▶ Exercise data:

· · ·

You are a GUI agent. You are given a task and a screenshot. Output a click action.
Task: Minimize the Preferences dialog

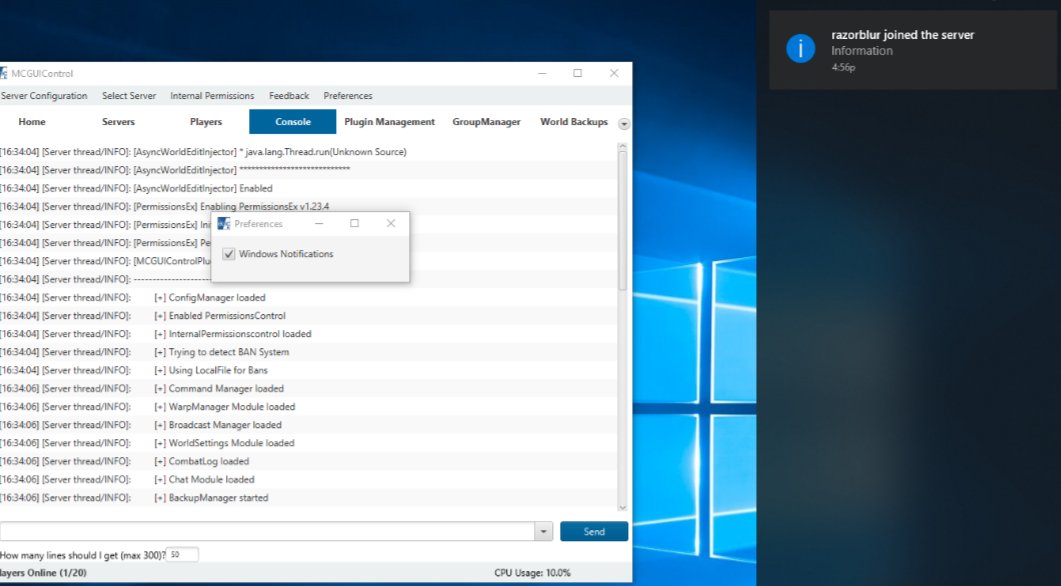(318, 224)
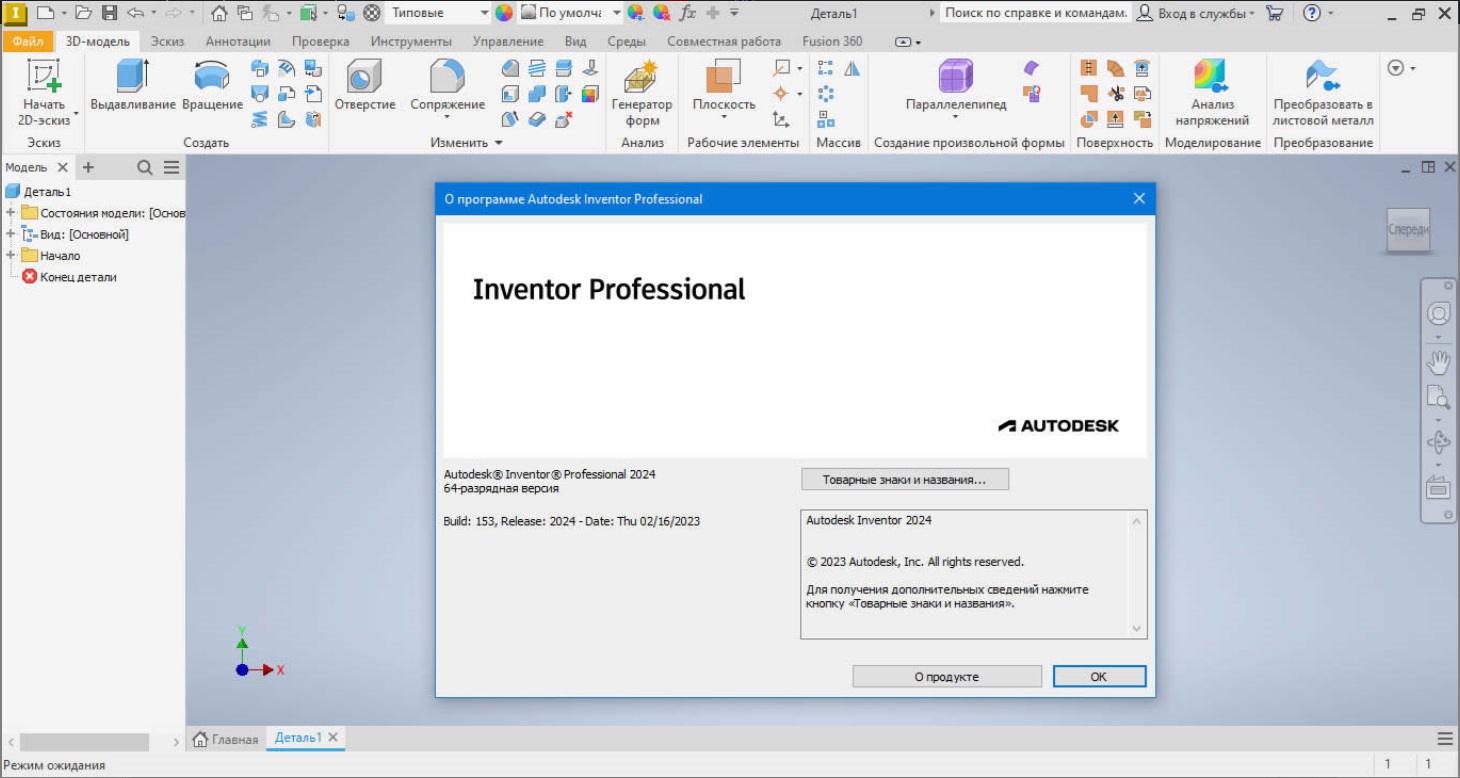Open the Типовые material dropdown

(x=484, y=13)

· · ·

What you return must match the records exactly, apart from the images, which are omitted.

You are a GUI agent. You are given a task and a screenshot. Output a click action.
Task: Minimize the Preferences dialog

(318, 224)
Open the Типовые material dropdown

(x=484, y=13)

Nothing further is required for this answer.